• **INSTRUCTIONS FOR THE TASK**
Once the line containing "Instruction: Toggle the" is found in the records below, return it and each following line exactly, up to and including the line containing "The width and height of the screenshot is (980, 469).", and nothing else.
═══ DATASET RECORDS ═══
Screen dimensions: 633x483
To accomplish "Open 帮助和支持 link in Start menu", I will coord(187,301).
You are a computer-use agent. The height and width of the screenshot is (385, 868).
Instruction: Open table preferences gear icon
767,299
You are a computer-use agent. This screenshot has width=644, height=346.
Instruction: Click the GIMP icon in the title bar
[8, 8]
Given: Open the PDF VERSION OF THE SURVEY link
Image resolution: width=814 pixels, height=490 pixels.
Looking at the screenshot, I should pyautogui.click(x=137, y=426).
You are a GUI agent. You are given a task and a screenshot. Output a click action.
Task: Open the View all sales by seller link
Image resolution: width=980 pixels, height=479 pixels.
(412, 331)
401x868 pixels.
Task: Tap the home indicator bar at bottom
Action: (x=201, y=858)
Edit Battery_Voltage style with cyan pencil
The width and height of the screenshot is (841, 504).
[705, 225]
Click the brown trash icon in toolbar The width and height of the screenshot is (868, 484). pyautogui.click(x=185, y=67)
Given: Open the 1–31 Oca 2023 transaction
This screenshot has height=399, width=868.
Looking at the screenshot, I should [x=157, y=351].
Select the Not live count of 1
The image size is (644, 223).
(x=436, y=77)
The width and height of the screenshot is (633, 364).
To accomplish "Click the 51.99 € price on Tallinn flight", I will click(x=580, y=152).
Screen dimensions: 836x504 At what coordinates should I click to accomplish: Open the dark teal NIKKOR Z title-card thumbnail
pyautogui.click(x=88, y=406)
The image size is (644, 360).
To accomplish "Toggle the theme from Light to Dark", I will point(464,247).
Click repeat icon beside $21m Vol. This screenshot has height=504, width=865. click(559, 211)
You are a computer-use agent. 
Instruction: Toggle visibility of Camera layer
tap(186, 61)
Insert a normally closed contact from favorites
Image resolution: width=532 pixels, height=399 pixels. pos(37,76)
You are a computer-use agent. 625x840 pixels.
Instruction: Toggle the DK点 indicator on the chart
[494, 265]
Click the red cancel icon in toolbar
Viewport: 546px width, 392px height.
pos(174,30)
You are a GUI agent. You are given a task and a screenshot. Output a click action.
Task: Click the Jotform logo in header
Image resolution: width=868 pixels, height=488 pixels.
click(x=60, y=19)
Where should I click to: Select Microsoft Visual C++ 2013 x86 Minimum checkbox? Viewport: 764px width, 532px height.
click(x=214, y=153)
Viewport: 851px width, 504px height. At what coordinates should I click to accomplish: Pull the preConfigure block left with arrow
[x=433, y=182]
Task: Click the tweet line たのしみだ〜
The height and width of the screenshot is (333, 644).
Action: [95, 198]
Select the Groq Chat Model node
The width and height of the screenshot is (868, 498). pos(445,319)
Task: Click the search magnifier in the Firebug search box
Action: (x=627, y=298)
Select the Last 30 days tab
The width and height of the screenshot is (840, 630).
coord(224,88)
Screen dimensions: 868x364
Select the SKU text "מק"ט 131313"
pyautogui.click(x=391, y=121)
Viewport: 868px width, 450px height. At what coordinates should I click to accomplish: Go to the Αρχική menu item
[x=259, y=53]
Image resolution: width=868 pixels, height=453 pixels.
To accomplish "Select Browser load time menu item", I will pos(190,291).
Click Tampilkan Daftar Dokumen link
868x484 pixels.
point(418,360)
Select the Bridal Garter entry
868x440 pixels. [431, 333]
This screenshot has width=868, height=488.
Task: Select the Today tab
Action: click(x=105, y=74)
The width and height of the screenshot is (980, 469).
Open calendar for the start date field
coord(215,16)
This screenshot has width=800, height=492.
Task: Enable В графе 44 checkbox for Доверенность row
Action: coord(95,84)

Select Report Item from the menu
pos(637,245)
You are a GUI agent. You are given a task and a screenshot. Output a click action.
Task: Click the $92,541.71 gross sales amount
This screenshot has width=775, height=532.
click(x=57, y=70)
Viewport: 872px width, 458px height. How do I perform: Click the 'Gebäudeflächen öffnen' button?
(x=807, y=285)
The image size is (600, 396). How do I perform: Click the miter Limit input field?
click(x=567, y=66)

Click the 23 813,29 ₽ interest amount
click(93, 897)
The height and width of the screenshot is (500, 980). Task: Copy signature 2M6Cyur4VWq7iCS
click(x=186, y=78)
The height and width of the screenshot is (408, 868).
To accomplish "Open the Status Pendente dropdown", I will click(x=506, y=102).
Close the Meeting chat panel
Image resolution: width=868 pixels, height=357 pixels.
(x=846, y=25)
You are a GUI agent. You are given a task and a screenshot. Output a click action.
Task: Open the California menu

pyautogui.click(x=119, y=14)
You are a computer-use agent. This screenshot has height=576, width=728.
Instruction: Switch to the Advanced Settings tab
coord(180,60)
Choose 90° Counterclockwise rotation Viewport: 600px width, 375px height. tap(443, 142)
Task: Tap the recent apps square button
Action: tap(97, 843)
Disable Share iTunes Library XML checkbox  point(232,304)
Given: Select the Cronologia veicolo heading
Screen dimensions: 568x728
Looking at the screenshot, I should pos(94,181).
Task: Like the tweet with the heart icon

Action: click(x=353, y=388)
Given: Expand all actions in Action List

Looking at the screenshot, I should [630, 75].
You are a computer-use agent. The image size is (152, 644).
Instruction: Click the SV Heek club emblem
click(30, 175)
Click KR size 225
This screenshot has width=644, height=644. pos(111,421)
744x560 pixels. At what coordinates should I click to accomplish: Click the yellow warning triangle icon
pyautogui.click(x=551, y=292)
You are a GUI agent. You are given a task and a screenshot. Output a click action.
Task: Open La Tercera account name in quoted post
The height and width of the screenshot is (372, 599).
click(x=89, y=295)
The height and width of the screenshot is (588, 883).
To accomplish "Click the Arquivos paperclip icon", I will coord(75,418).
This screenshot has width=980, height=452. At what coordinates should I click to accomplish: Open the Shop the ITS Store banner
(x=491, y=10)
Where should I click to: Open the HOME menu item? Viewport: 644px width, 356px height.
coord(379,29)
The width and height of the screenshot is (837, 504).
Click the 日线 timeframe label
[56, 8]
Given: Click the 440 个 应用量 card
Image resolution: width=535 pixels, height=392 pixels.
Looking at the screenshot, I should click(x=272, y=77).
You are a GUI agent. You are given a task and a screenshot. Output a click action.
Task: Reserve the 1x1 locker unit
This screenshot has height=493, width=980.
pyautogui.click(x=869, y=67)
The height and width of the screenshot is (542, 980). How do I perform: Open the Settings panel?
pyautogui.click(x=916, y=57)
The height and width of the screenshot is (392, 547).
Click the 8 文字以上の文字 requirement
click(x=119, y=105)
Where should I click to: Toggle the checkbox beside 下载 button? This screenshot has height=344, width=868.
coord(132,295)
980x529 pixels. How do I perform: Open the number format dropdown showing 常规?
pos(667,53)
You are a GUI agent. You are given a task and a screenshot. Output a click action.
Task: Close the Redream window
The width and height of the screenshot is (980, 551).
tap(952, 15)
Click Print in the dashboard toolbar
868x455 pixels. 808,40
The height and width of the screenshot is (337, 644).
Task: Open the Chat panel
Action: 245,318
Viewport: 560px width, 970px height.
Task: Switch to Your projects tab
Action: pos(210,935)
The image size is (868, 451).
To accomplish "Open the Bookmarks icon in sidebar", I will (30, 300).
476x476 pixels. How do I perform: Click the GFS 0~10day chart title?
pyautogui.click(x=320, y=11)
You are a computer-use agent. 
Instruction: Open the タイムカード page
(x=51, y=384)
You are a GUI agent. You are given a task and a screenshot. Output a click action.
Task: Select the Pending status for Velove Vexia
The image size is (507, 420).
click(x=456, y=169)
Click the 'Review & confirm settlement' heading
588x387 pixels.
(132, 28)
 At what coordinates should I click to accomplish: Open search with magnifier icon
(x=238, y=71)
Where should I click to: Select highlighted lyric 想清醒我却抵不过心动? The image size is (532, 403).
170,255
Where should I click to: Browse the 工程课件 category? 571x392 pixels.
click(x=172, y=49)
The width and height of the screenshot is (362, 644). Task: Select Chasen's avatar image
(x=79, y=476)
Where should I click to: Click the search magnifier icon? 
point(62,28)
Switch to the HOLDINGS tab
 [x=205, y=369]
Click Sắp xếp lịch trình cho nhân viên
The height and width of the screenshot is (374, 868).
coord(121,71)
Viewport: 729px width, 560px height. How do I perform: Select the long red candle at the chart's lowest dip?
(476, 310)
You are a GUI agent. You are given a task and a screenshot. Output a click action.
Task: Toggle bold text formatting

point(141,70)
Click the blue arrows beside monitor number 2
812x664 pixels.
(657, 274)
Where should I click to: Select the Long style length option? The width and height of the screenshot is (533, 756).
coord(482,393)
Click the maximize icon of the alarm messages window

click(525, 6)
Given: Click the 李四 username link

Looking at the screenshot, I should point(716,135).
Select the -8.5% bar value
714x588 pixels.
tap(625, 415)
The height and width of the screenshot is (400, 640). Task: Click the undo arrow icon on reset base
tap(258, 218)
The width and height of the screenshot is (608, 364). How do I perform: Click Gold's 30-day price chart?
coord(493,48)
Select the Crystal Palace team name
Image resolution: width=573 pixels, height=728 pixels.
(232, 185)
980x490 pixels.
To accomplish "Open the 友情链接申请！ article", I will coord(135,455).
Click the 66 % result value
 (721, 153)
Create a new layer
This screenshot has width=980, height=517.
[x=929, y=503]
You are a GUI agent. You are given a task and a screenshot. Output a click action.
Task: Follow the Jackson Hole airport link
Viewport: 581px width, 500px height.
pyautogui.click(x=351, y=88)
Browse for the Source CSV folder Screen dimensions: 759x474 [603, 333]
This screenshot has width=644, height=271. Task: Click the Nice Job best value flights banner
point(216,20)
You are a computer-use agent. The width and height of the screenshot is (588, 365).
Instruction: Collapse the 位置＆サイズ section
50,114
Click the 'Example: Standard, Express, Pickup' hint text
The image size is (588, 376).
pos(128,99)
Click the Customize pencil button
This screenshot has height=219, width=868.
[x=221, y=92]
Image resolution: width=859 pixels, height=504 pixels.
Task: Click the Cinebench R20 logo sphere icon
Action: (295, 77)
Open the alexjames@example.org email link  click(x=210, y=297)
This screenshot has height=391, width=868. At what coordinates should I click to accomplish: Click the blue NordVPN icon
═══
• **COMPLETED TASK**
Instruction: Toggle the DK点 indicator on the chart
[494, 265]
Click the red cancel icon in toolbar
Viewport: 546px width, 392px height.
pos(174,30)
You are a GUI agent. You are given a task and a screenshot. Output a click action.
Task: Click the Jotform logo in header
Image resolution: width=868 pixels, height=488 pixels.
click(x=60, y=19)
Where should I click to: Select Microsoft Visual C++ 2013 x86 Minimum checkbox? Viewport: 764px width, 532px height.
click(x=214, y=153)
Viewport: 851px width, 504px height. At what coordinates should I click to accomplish: Pull the preConfigure block left with arrow
[x=433, y=182]
Task: Click the tweet line たのしみだ〜
The height and width of the screenshot is (333, 644).
Action: [95, 198]
Select the Groq Chat Model node
The width and height of the screenshot is (868, 498). pos(445,319)
Task: Click the search magnifier in the Firebug search box
Action: (x=627, y=298)
Select the Last 30 days tab
The width and height of the screenshot is (840, 630).
coord(224,88)
Screen dimensions: 868x364
Select the SKU text "מק"ט 131313"
pyautogui.click(x=391, y=121)
Viewport: 868px width, 450px height. At what coordinates should I click to accomplish: Go to the Αρχική menu item
[x=259, y=53]
Image resolution: width=868 pixels, height=453 pixels.
To accomplish "Select Browser load time menu item", I will pos(190,291).
Click Tampilkan Daftar Dokumen link
868x484 pixels.
point(418,360)
Select the Bridal Garter entry
868x440 pixels. [431, 333]
This screenshot has width=868, height=488.
Task: Select the Today tab
Action: click(x=105, y=74)
The width and height of the screenshot is (980, 469).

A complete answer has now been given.